#### [EXTRACTED TEXT]
Currently, most utilities manually configure and update embedded software, either in their center or by sending a technician to the field. This is a slow and costly process that often results in multiple revision levels running across a utility’s equipment base. Historically, utilities have been slow to implement timely updates.
By deploying a modern two-way communications network, a utility can remotely configure a device’s operational parameters and continuously monitor that equipment for anomalies or changes to settings. If such events occur, the control center is automatically notified and an operator is assigned to determine a course of action.
In this scenario, the operational center maintains the configuration of all devices in a central secure database. As unauthorized change alerts are received, the utility staff can take action to determine the appropriate next steps including remotely pushing the correct configuration settings back out to the device. If an authorized technician changes the device in the field, the utility staff in the control center can pull the configuration from the reprogrammed device and update the central repository with the new configuration. As with TPM functionalities, configuration control can improve utility response time to unexpected events and improve system resiliency.
Software Updates
Vendors periodically release updates to the software programs that run utility systems and equipment. As in the case of current configuration control practices, utilities typically dispatch a technician to the field to manually update the devices. This leads to a similar problem of multiple software versions running across a utility’s equipment base.
Using the same communications network described above, utilities can remotely update field devices from the control center. This process can be secured through a combination of vendor-specific private key certificates and embedded public key certificates. Specifically, a software vendor will digitally sign a software update with a unique private key certificate. By using the vendor’s public signing key, the utility can verify that the software update came from that vendor and was not altered in transit. The vendor will also embed the public key certificate of authorized users in the hardware prior to shipping. This methodology of certificates enables a device to verify a user’s signature prior to accepting a software update, thereby introducing an additional trust-based control to the utility’s operations. To avoid the simultaneous operation of inconsistent software versions, the system that updates the embedded software must function in a full transactional mode. This allows an operator to specify a group of devices to be updated with a single software package. At the end of the updating process, all equipment will be running the same revision level; however, if one device fails to update, all of the devices roll back to their previous version to ensure consistent and reliable operations.
Roadmap Recommendations
Utility operators should consider establishing trust in the equipment on their systems in order to improve grid resiliency. While trust-based controls are typically designed to defend against cyber-based threats, these same controls can drastically enhance a utility’s ability to detect and recover from equipment anomalies or system integrity problems, especially during weather-related events.
To establish an appropriate level of trust, utilities should focus their efforts on three activities:
- Ensure that equipment consistently starts in a known good state through the use of TPM and software verification techniques.
- Deploy an automated secure communications network to control and update equipment operational configurations.
- Utilize the secure communications network to conduct transaction-based software updates of field devices.

#### [STORED DATA]
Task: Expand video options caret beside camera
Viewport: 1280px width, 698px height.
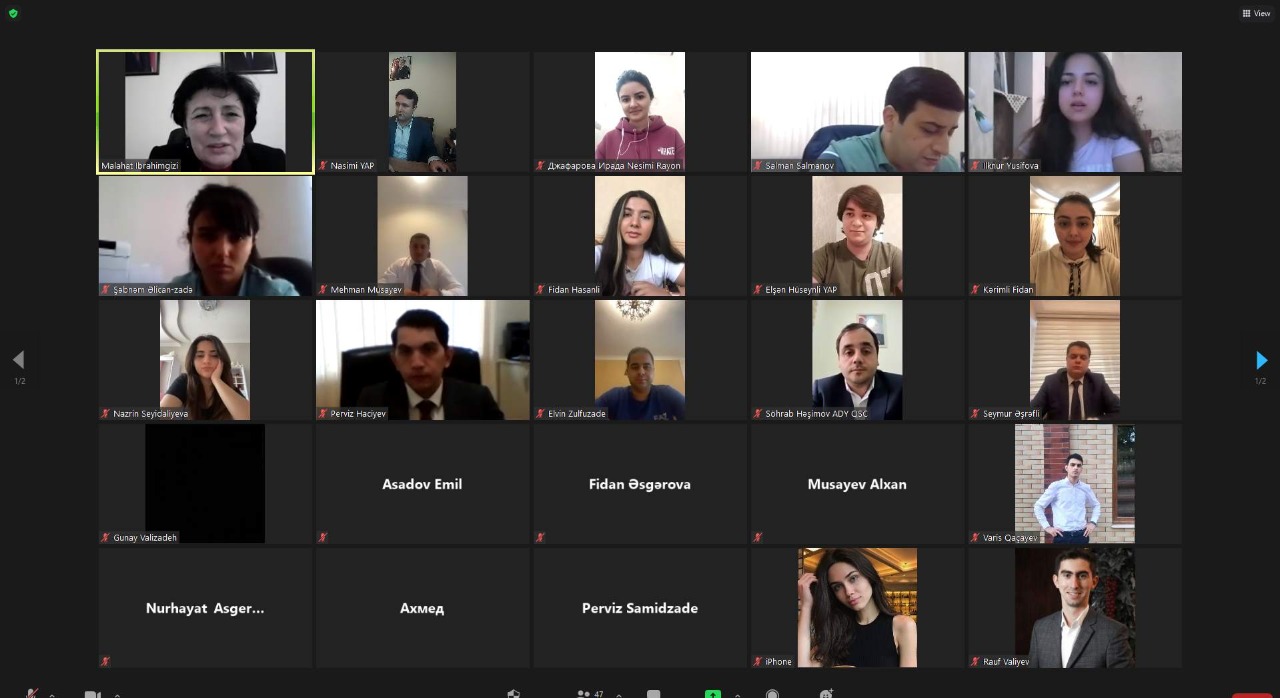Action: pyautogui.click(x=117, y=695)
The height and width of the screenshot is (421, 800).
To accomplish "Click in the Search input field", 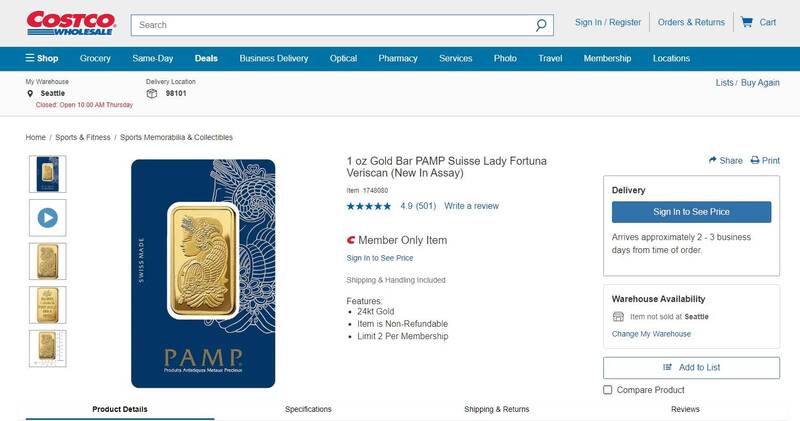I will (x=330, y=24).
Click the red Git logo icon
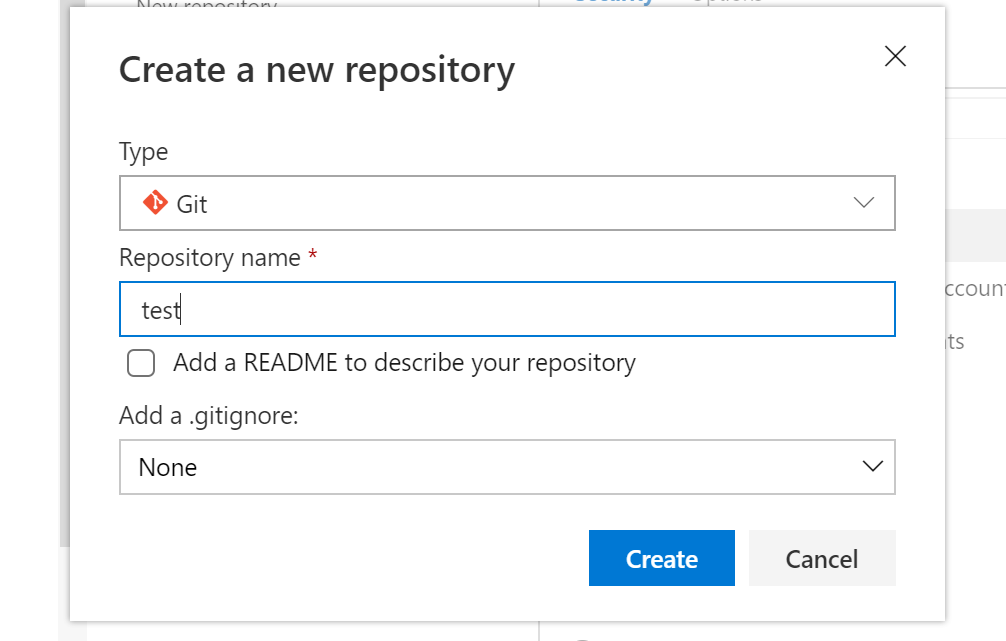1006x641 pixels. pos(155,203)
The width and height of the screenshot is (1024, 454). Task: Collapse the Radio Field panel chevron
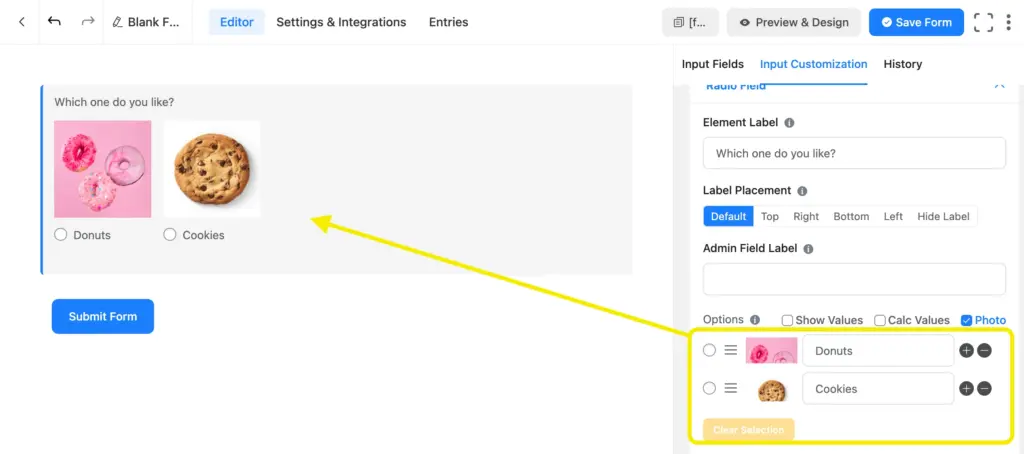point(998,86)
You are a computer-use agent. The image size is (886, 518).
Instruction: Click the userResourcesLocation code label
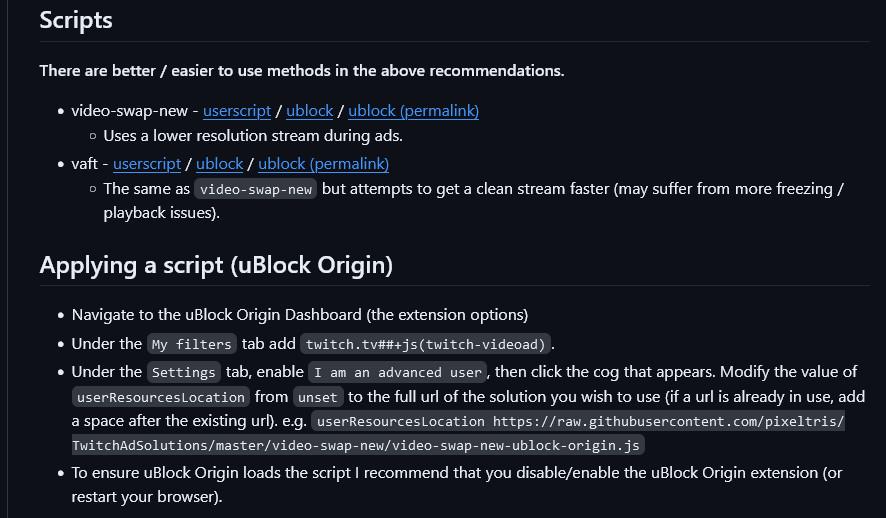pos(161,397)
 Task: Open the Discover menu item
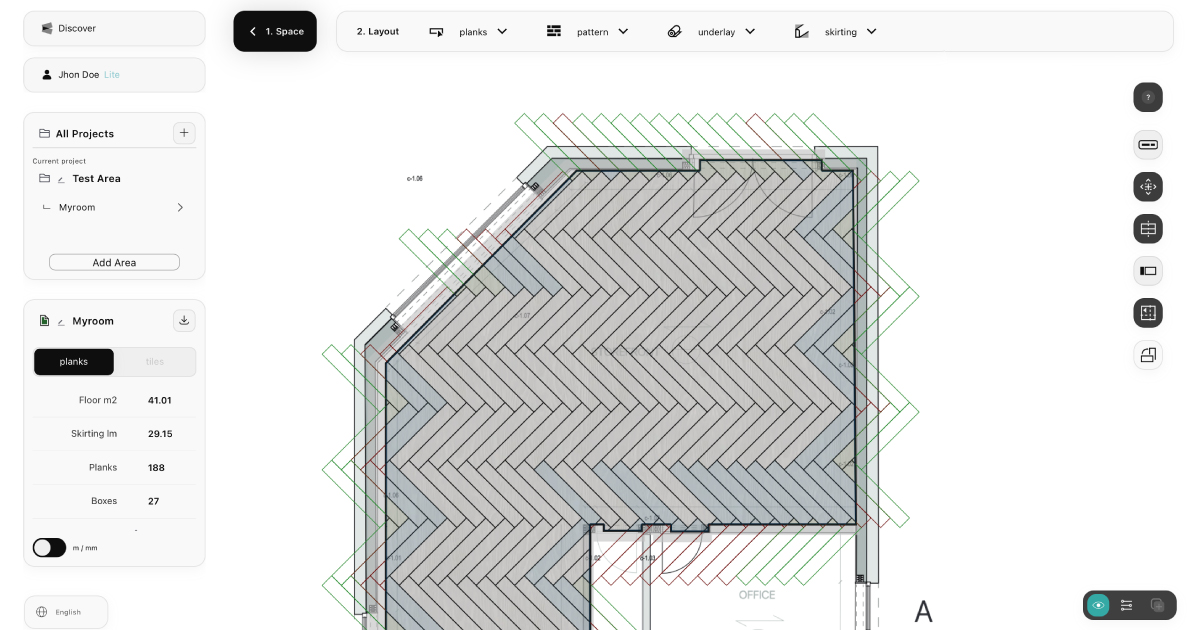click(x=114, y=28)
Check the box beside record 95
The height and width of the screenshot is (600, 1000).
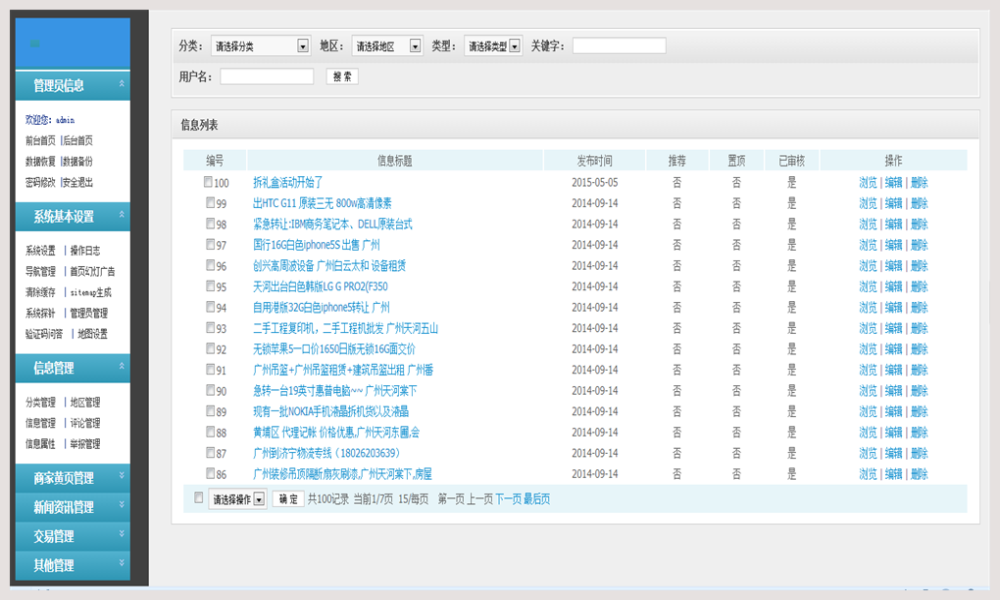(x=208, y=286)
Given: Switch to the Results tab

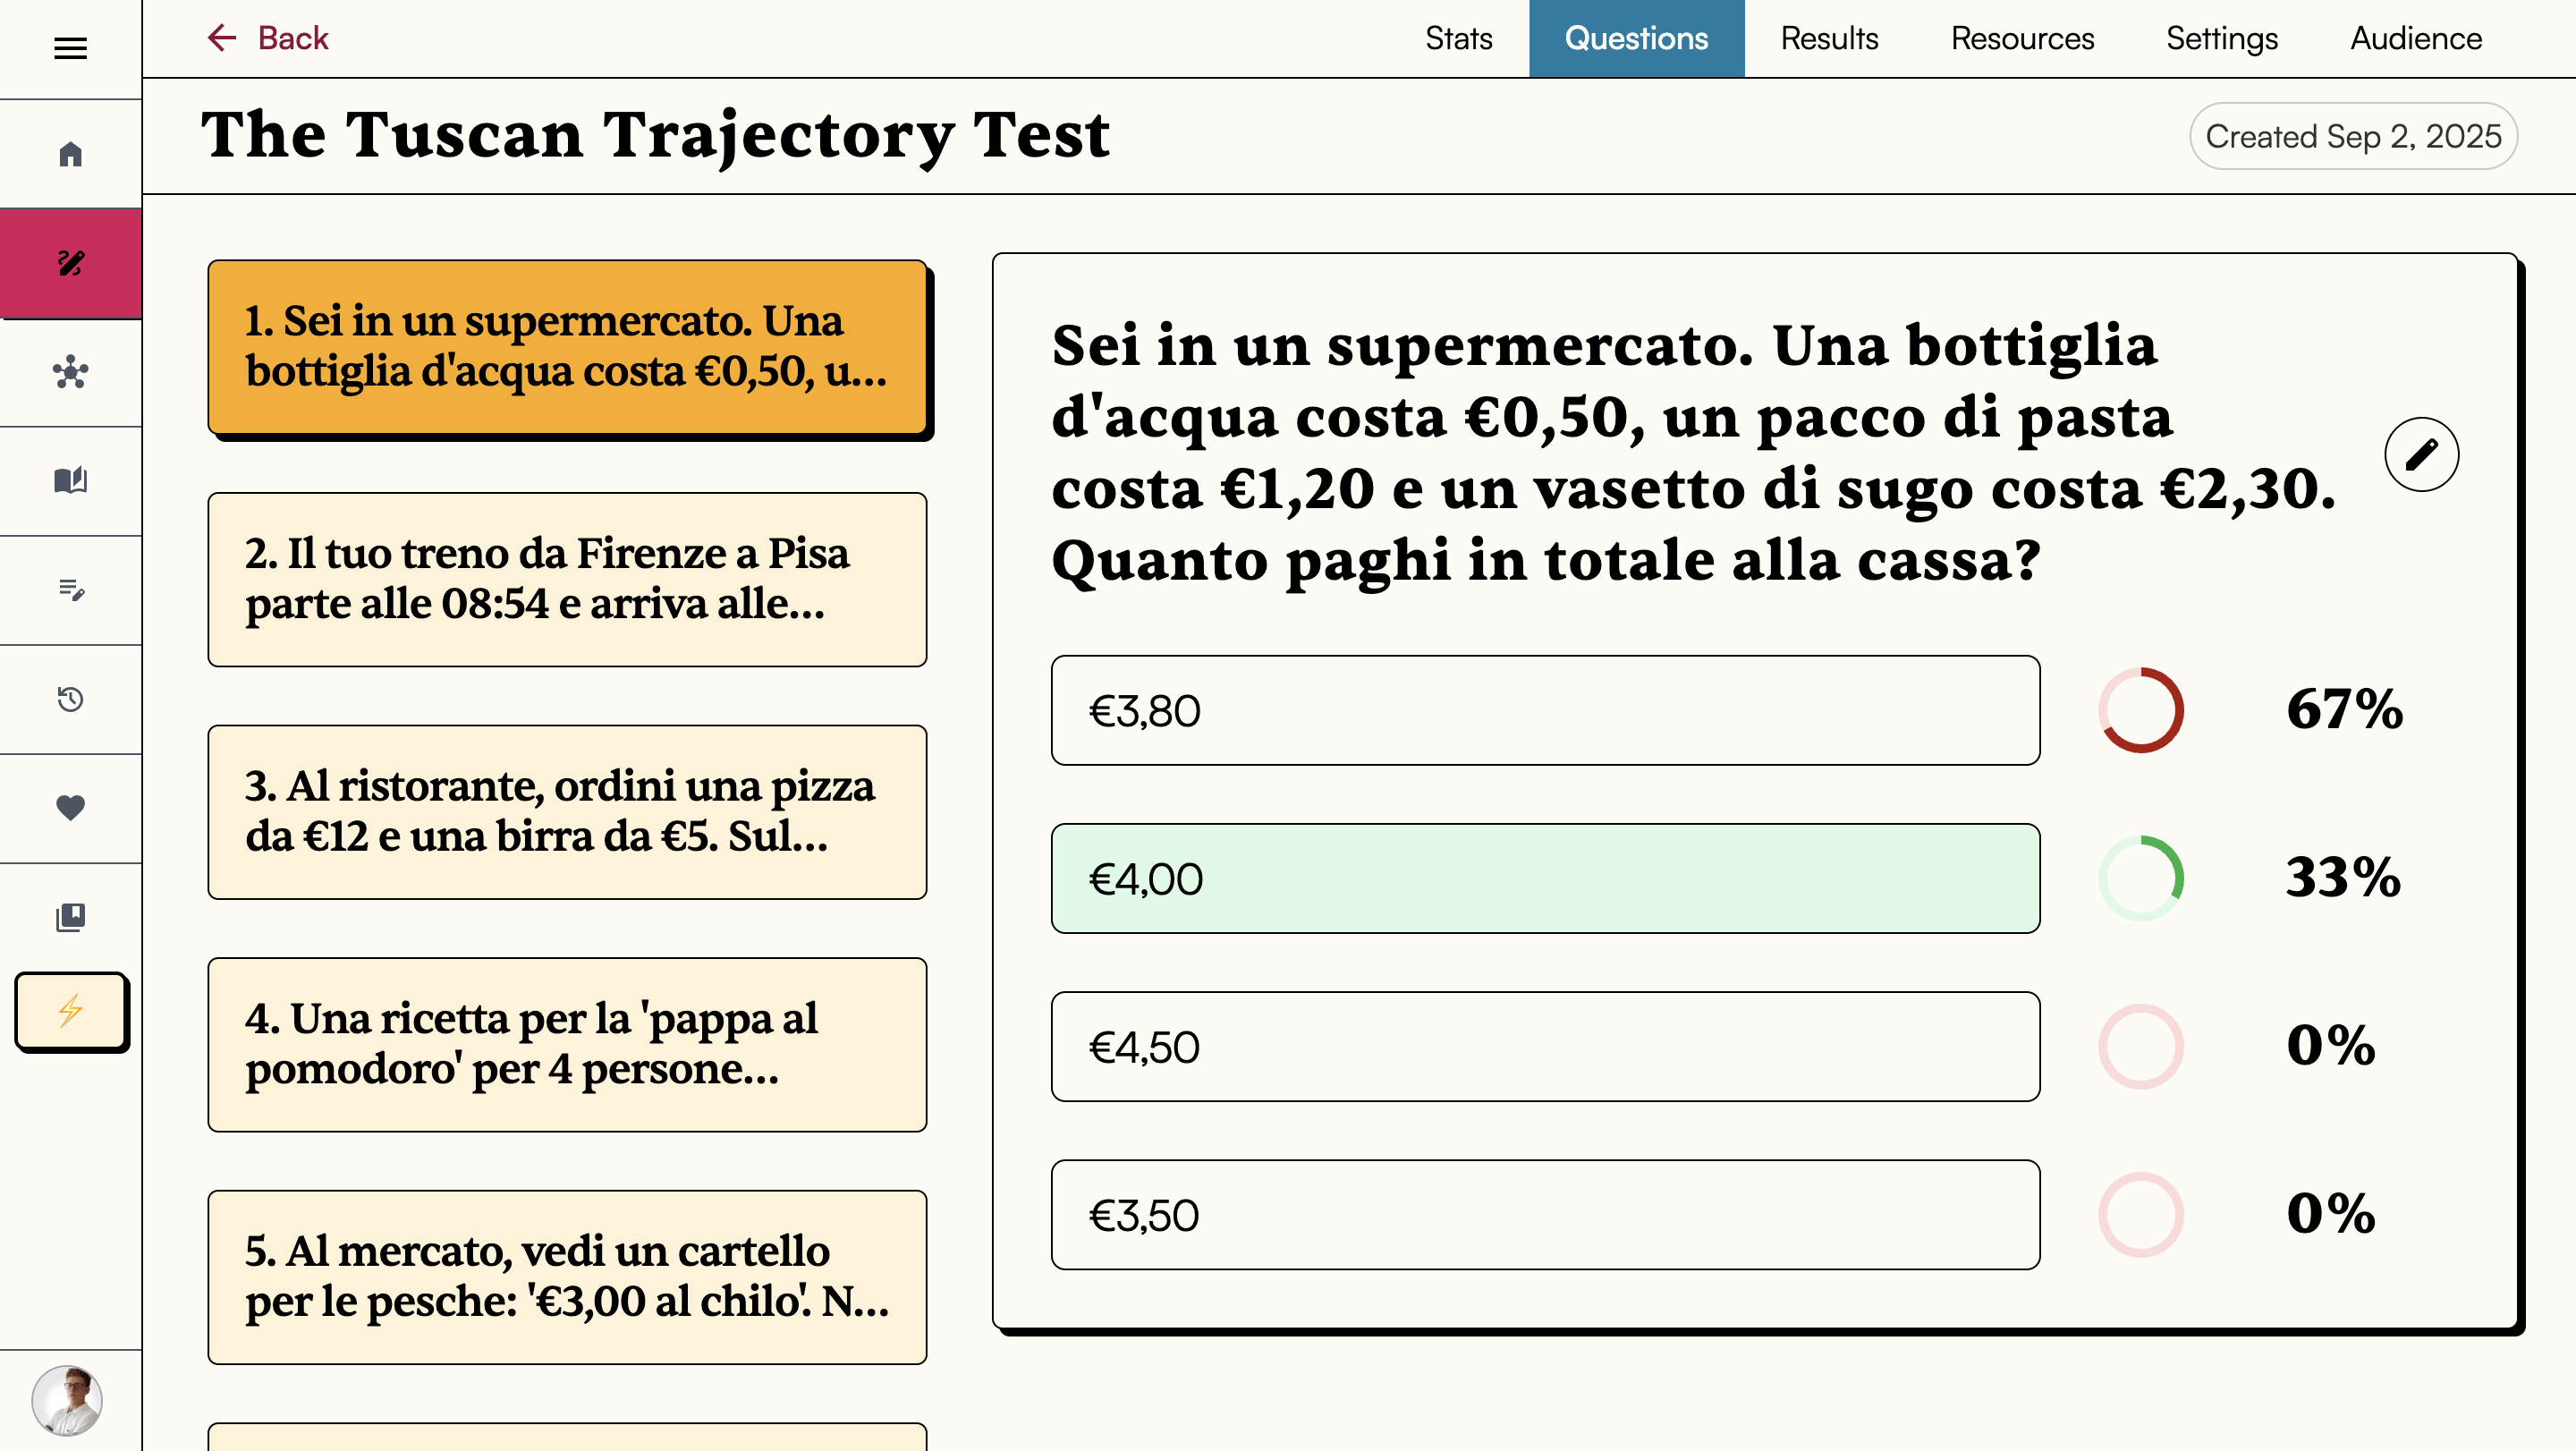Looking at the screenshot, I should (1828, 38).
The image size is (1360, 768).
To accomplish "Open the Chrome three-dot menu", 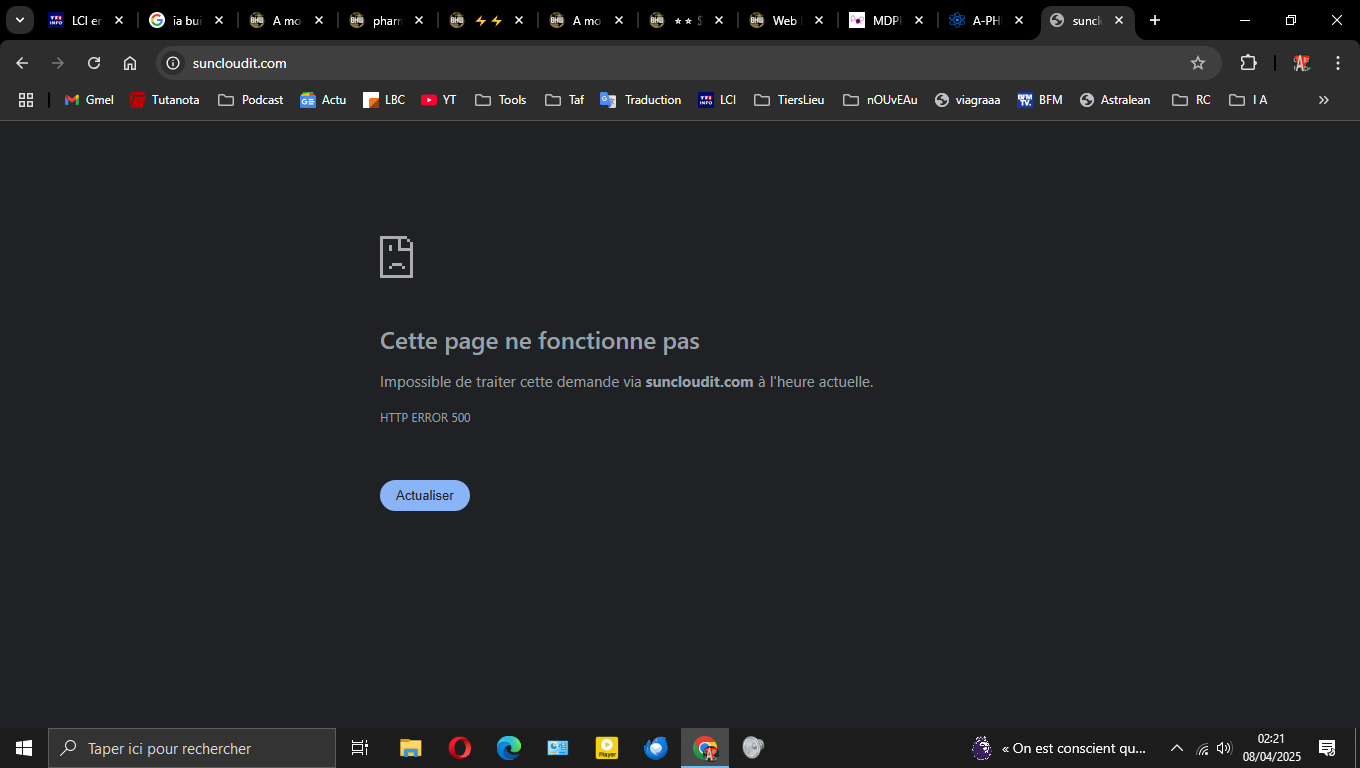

#### [TASK STATEMENT]
From the text on utility equipment above, copy word for word the passage that begins with the words "In this scenario, the" and ends with "improve system resiliency.".

#### [ANSWER BOX]
In this scenario, the operational center maintains the configuration of all devices in a central secure database. As unauthorized change alerts are received, the utility staff can take action to determine the appropriate next steps including remotely pushing the correct configuration settings back out to the device. If an authorized technician changes the device in the field, the utility staff in the control center can pull the configuration from the reprogrammed device and update the central repository with the new configuration. As with TPM functionalities, configuration control can improve utility response time to unexpected events and improve system resiliency.